# Dataset extract:
--- Start ---
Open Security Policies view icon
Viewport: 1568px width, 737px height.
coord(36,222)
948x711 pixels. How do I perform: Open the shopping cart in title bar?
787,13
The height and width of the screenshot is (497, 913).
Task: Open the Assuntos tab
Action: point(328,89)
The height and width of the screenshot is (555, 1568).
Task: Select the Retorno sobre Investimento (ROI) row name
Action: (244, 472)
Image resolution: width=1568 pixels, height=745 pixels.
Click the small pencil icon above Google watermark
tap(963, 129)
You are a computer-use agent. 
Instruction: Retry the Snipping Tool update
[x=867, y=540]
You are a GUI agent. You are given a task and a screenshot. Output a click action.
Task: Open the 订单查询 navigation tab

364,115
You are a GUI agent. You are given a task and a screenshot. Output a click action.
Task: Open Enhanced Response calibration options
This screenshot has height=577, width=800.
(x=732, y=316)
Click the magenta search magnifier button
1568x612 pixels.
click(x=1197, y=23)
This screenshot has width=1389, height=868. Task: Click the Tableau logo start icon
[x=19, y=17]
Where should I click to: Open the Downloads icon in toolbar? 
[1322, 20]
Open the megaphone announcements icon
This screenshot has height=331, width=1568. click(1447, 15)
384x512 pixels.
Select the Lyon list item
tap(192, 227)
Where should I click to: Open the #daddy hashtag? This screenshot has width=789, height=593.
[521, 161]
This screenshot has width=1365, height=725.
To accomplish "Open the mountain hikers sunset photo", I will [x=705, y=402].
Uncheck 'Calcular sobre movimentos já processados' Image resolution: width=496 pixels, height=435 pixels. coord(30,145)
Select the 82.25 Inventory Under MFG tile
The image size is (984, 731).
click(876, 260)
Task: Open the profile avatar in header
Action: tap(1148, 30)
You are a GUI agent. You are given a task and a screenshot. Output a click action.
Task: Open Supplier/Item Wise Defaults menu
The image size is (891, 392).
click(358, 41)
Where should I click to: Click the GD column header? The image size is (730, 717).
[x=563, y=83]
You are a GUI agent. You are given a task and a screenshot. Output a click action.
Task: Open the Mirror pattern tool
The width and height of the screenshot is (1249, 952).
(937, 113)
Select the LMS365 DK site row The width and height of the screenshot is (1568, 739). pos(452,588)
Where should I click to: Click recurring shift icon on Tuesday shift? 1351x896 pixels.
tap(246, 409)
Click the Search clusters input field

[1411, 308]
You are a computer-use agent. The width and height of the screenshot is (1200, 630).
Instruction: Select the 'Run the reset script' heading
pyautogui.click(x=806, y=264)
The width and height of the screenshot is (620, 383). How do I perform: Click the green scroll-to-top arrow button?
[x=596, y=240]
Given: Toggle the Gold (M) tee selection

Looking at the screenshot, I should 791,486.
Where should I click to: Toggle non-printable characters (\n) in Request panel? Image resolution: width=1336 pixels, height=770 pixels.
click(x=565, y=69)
--- End ---
# Instructions to follow:
Reproduce all of the data above line for line, without changing anything.

# Worked answer:
Open Security Policies view icon
Viewport: 1568px width, 737px height.
coord(36,222)
948x711 pixels. How do I perform: Open the shopping cart in title bar?
787,13
The height and width of the screenshot is (497, 913).
Task: Open the Assuntos tab
Action: point(328,89)
The height and width of the screenshot is (555, 1568).
Task: Select the Retorno sobre Investimento (ROI) row name
Action: (244, 472)
Image resolution: width=1568 pixels, height=745 pixels.
Click the small pencil icon above Google watermark
tap(963, 129)
You are a computer-use agent. 
Instruction: Retry the Snipping Tool update
[x=867, y=540]
You are a GUI agent. You are given a task and a screenshot. Output a click action.
Task: Open the 订单查询 navigation tab

364,115
You are a GUI agent. You are given a task and a screenshot. Output a click action.
Task: Open Enhanced Response calibration options
This screenshot has height=577, width=800.
(x=732, y=316)
Click the magenta search magnifier button
1568x612 pixels.
click(x=1197, y=23)
This screenshot has width=1389, height=868. Task: Click the Tableau logo start icon
[x=19, y=17]
Where should I click to: Open the Downloads icon in toolbar? 
[1322, 20]
Open the megaphone announcements icon
This screenshot has height=331, width=1568. click(1447, 15)
384x512 pixels.
Select the Lyon list item
tap(192, 227)
Where should I click to: Open the #daddy hashtag? This screenshot has width=789, height=593.
[521, 161]
This screenshot has width=1365, height=725.
To accomplish "Open the mountain hikers sunset photo", I will [x=705, y=402].
Uncheck 'Calcular sobre movimentos já processados' Image resolution: width=496 pixels, height=435 pixels. coord(30,145)
Select the 82.25 Inventory Under MFG tile
The image size is (984, 731).
click(876, 260)
Task: Open the profile avatar in header
Action: tap(1148, 30)
You are a GUI agent. You are given a task and a screenshot. Output a click action.
Task: Open Supplier/Item Wise Defaults menu
The image size is (891, 392).
click(358, 41)
Where should I click to: Click the GD column header? The image size is (730, 717).
[x=563, y=83]
You are a GUI agent. You are given a task and a screenshot. Output a click action.
Task: Open the Mirror pattern tool
The width and height of the screenshot is (1249, 952).
(937, 113)
Select the LMS365 DK site row The width and height of the screenshot is (1568, 739). pos(452,588)
Where should I click to: Click recurring shift icon on Tuesday shift? 1351x896 pixels.
tap(246, 409)
Click the Search clusters input field

[1411, 308]
You are a computer-use agent. The width and height of the screenshot is (1200, 630).
Instruction: Select the 'Run the reset script' heading
pyautogui.click(x=806, y=264)
The width and height of the screenshot is (620, 383). How do I perform: Click the green scroll-to-top arrow button?
[x=596, y=240]
Given: Toggle the Gold (M) tee selection

Looking at the screenshot, I should 791,486.
Where should I click to: Toggle non-printable characters (\n) in Request panel? Image resolution: width=1336 pixels, height=770 pixels.
click(x=565, y=69)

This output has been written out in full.